_EXERCISE DETAILS_:
Please transcribe the entries that follow exactly as they stand, skipping each picture.

***** RECORDS FOR THE TASK *****

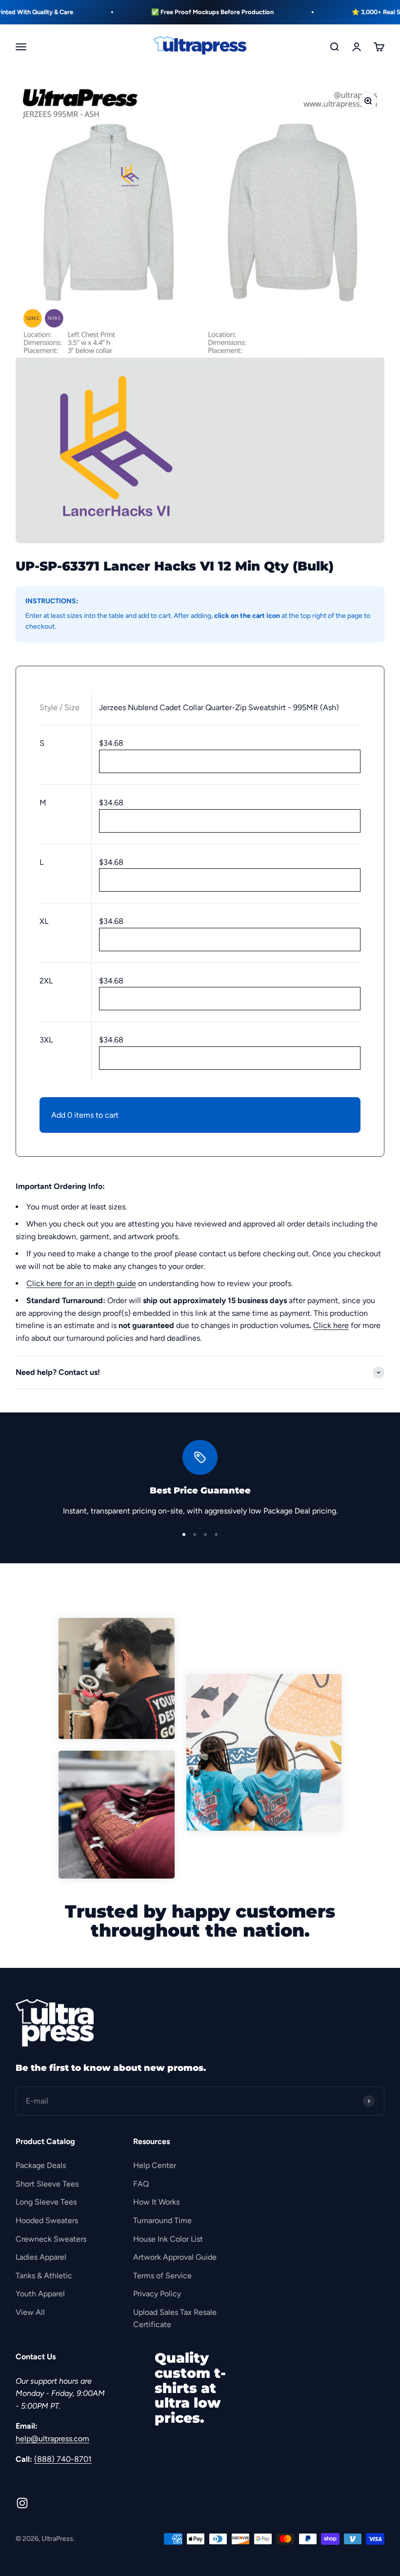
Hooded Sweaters (47, 2220)
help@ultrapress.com (52, 2438)
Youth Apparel (40, 2293)
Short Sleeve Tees (47, 2183)
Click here (331, 1325)
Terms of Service (162, 2275)
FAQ (141, 2183)
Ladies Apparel (41, 2257)
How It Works (156, 2202)
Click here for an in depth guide (81, 1283)
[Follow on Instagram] (22, 2503)
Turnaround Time (162, 2220)
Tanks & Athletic (44, 2275)
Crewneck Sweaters (51, 2239)
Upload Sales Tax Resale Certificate (175, 2319)
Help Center (154, 2165)
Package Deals (41, 2165)
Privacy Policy (157, 2293)
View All (30, 2312)
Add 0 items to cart (85, 1115)
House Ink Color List (168, 2239)
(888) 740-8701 (63, 2459)
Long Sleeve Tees (46, 2202)
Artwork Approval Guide (175, 2257)
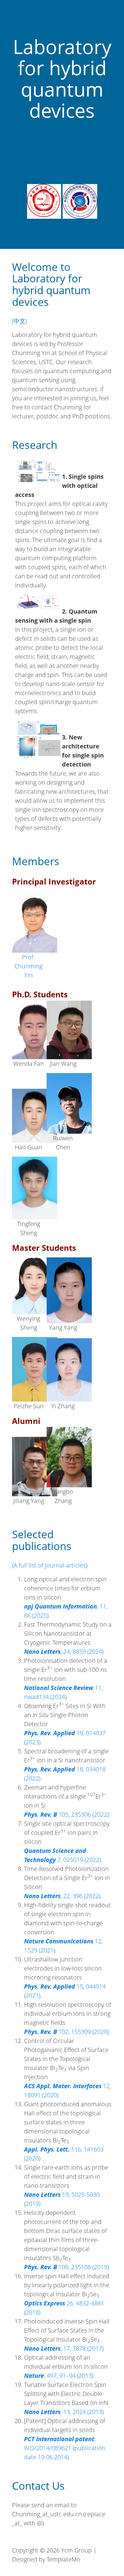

*****

_SOLUTION TO THE EXERCISE_:
Hooded Sweaters (47, 2220)
help@ultrapress.com (52, 2438)
Youth Apparel (40, 2293)
Short Sleeve Tees (47, 2183)
Click here (331, 1325)
Terms of Service (162, 2275)
FAQ (141, 2183)
Ladies Apparel (41, 2257)
How It Works (156, 2202)
Click here for an in depth guide (81, 1283)
[Follow on Instagram] (22, 2503)
Turnaround Time (162, 2220)
Tanks & Athletic (44, 2275)
Crewneck Sweaters (51, 2239)
Upload Sales Tax Resale Certificate (175, 2319)
Help Center (154, 2165)
Package Deals (41, 2165)
Privacy Policy (157, 2293)
View All (30, 2312)
Add 0 items to cart (85, 1115)
House Ink Color List (168, 2239)
(888) 740-8701 (63, 2459)
Long Sleeve Tees (46, 2202)
Artwork Approval Guide (175, 2257)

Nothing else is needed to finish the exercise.